Post by min on May 17, 2016 21:51:25 GMT
I wanted to make a separate thread for dialogue from the book that is given to another character in the Mummer's Show. Weasel Pie has really got me thinking about this now since the lying game with Arya. I've started going through the Arya chapters and I can't find the Waif beating her up the way she does. This is something that Syrio does in Arya's training. Tell me about your family is dialogue from a different character in the book.
So I wonder why D&D made that choice and if we are being given tidbits of information. Nothing so obvious as to give away anything except to the most discerning observer (Weasel). A kind of hindsight vision for the show only after the reveal in the books. More about Arya later.
Another Weasel Pie brainstorm, I'll lift out of the MMD/Inversion thread:
May 17, 2016 11:18:46 GMT -4 Weasel Pie said:
A sort of inversion occurred to me.
What if "When the sun rises in the west and sets in the east" means "when time runs backwards"?

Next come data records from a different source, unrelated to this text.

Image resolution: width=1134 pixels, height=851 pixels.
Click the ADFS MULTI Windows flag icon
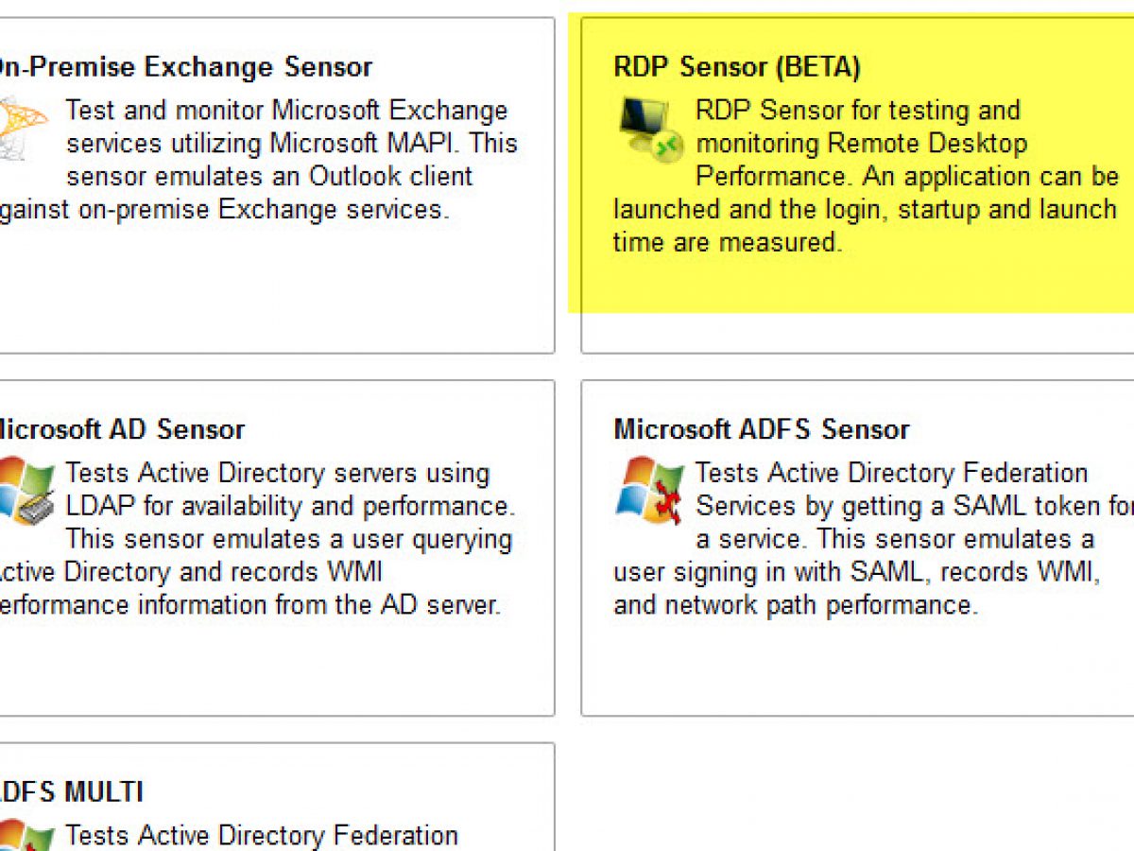(25, 835)
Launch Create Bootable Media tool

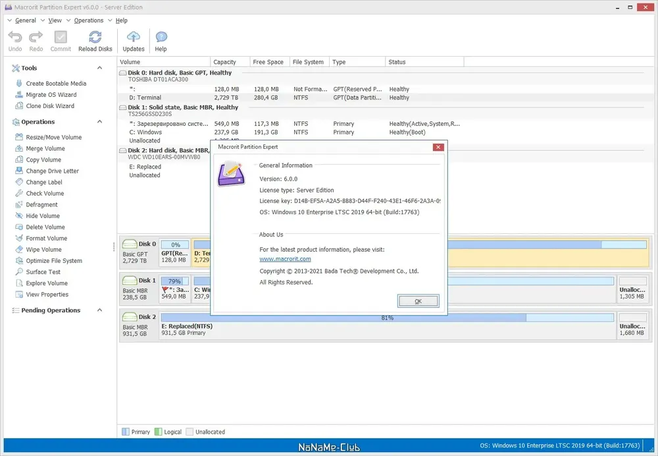(x=56, y=83)
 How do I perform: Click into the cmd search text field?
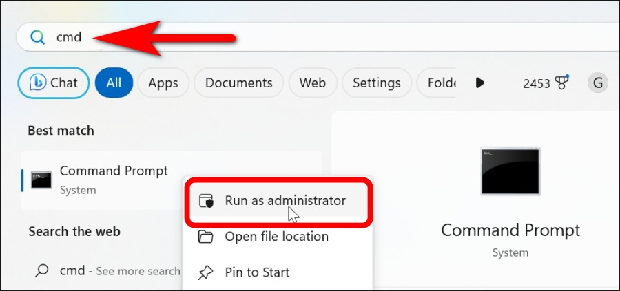point(316,37)
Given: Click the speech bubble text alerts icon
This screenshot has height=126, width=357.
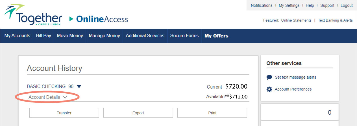Looking at the screenshot, I should tap(269, 77).
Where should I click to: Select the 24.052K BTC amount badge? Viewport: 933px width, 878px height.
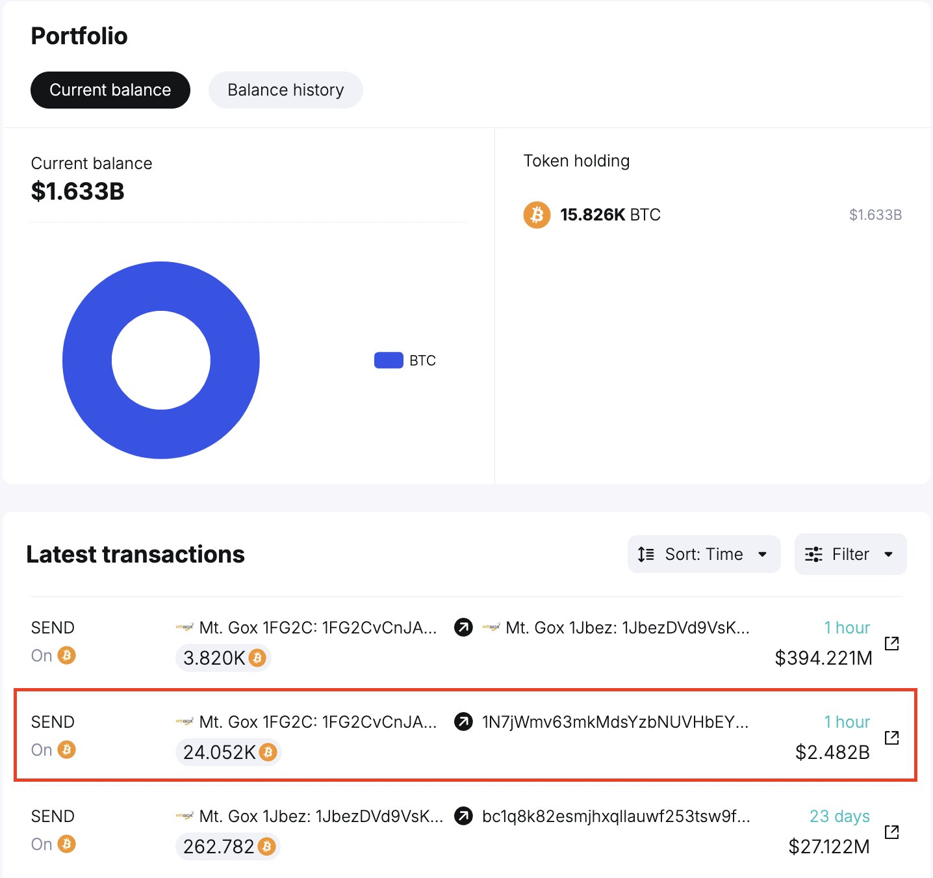click(x=228, y=752)
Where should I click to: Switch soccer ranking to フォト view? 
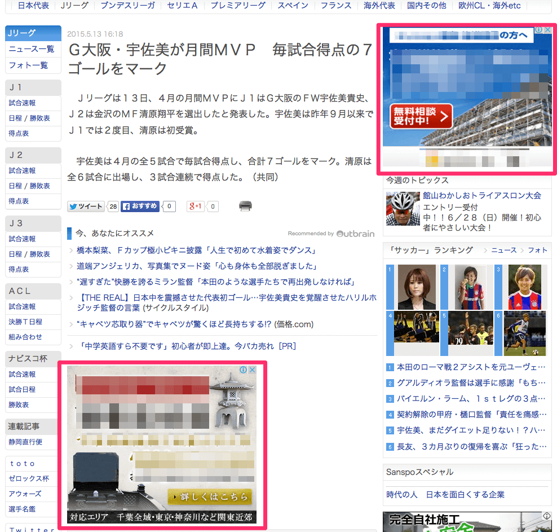coord(537,250)
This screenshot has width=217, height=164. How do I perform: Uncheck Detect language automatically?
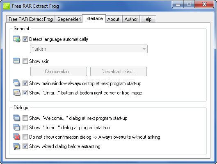(x=25, y=39)
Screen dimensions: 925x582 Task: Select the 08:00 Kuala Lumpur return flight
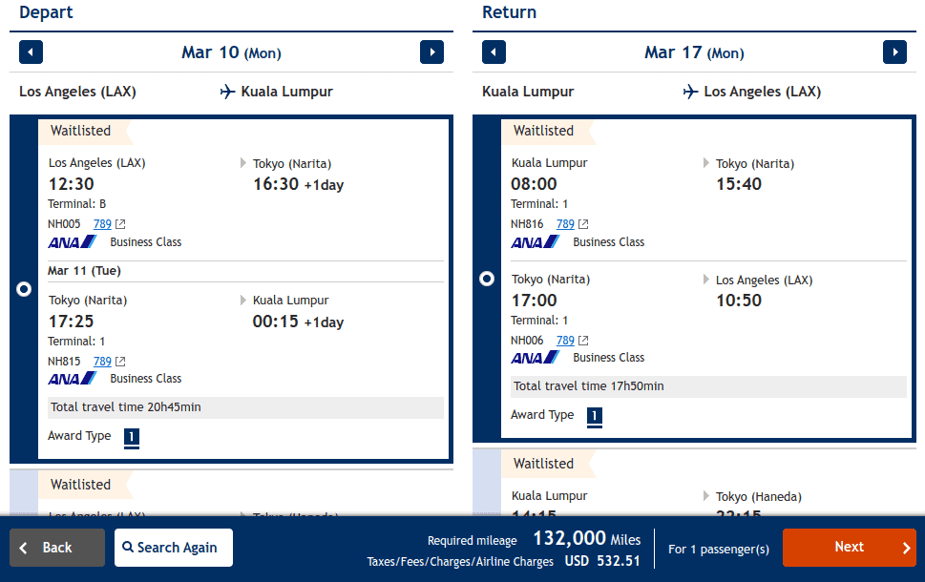click(487, 279)
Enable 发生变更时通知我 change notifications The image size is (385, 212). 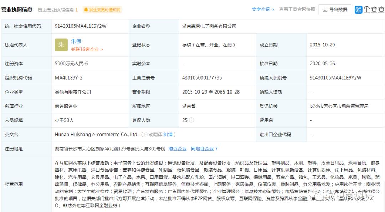[x=104, y=10]
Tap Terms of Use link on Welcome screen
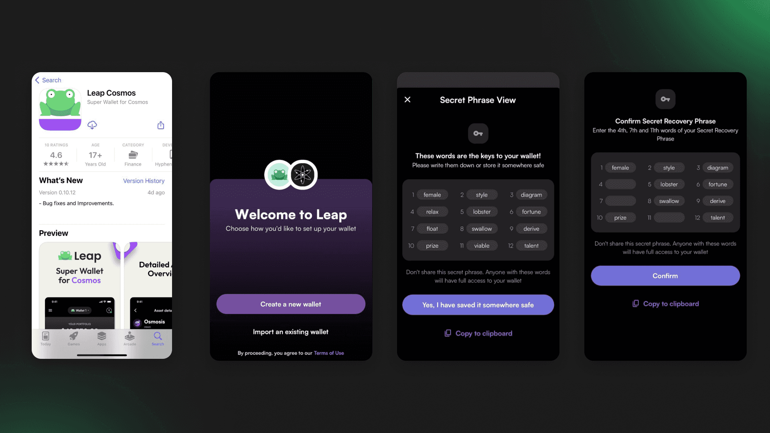770x433 pixels. [x=328, y=353]
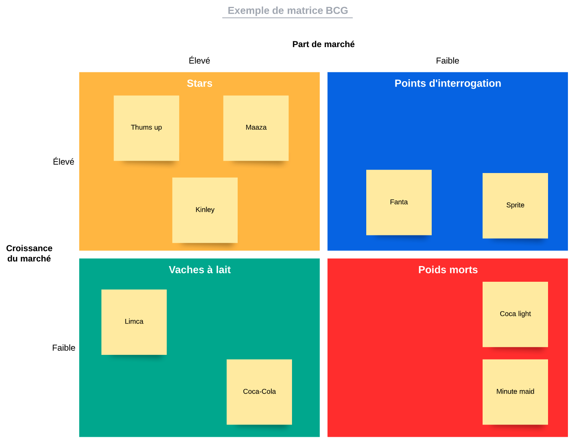Select the Vaches à lait heading

click(199, 270)
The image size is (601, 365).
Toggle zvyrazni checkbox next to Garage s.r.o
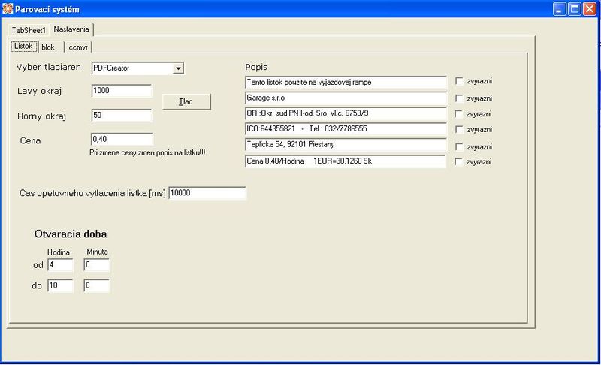click(x=459, y=98)
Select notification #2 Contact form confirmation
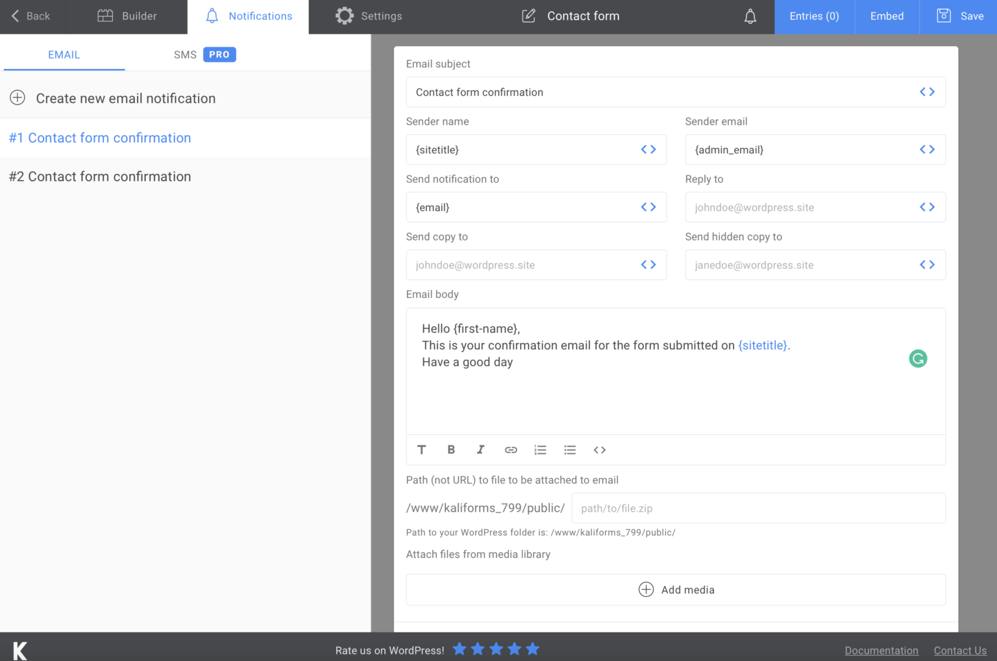This screenshot has width=997, height=661. [100, 176]
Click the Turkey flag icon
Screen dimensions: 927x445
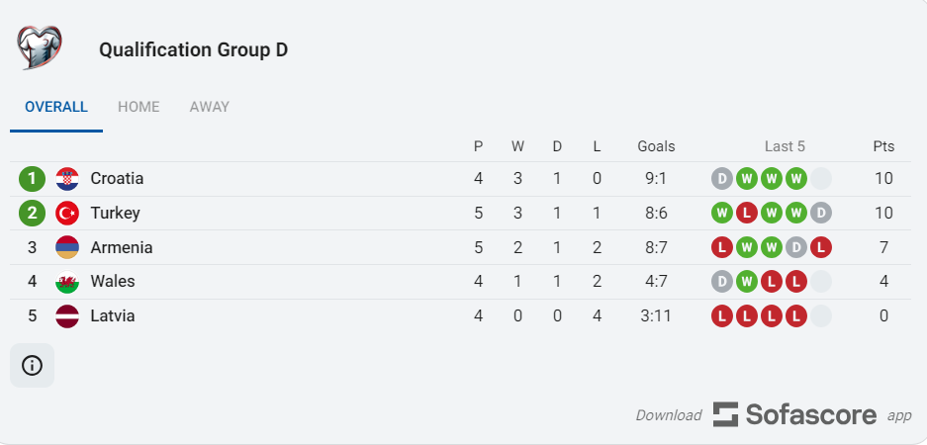click(x=67, y=214)
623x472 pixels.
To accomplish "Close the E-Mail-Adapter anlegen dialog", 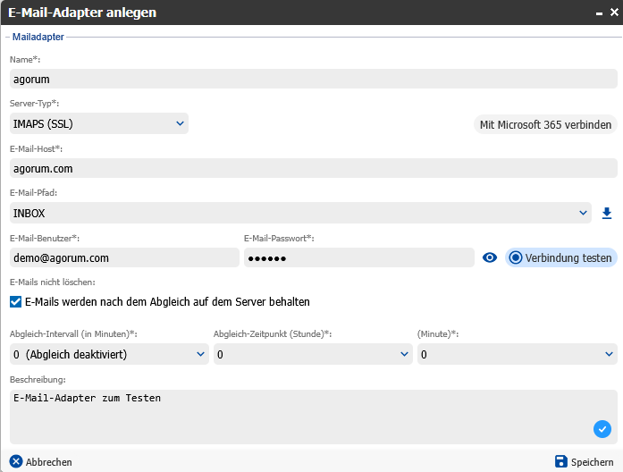I will coord(613,13).
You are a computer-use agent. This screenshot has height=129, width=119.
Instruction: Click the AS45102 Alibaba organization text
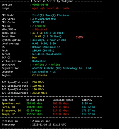point(62,68)
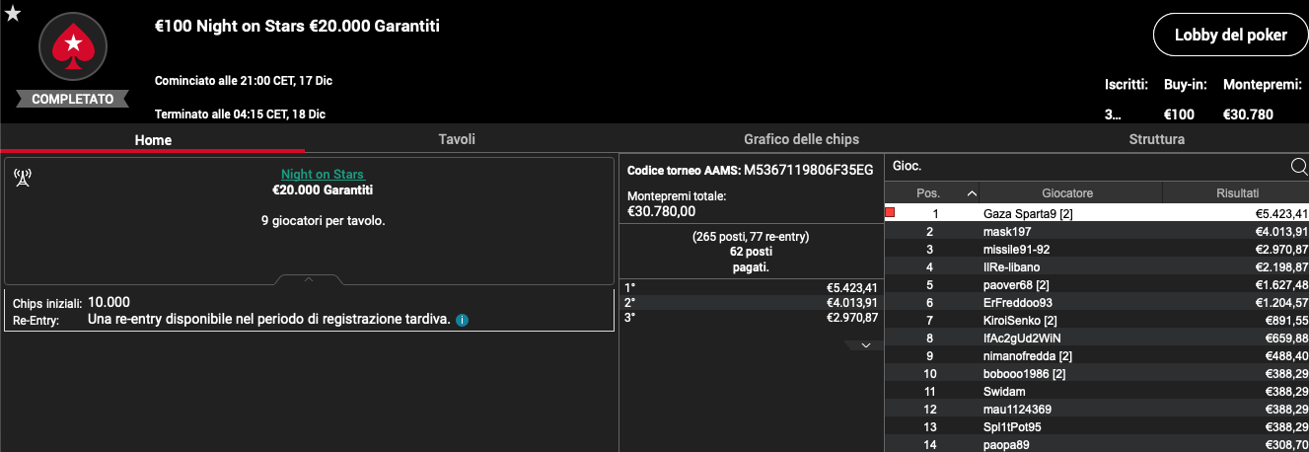Click the broadcast antenna icon
1309x452 pixels.
tap(23, 177)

This makes sense if Dany has a timelord experience at Vaes Dothrak and a vision of Drogo or distant ancestor from the past. I wonder if the whole prophecy is a vision from the past.
Mirri Maaz Duur:
"When the sun rises in the west and sets in the east," said Mirri Maz Duur. "When the seas go dry and mountains blow in the wind like leaves. When your womb quickens again, and you bear a living child. Then he will return, and not before."
Quaithe:
Remember who you are, Daenerys, ... The dragons know. Do you?
Undying:
Beneath the Mother of Mountains, a line of naked crones crept from a great lake and knelt shivering before her, their grey heads bowed.
. . mother of dragons, daughter of death . . .
. . mother of dragons, slayer of lies . . .
. . mother of dragons, bride of fire . . .
Dany:
"I will stay," Dany said. "This man took me under the stars and gave life to the child inside me. I will not leave him."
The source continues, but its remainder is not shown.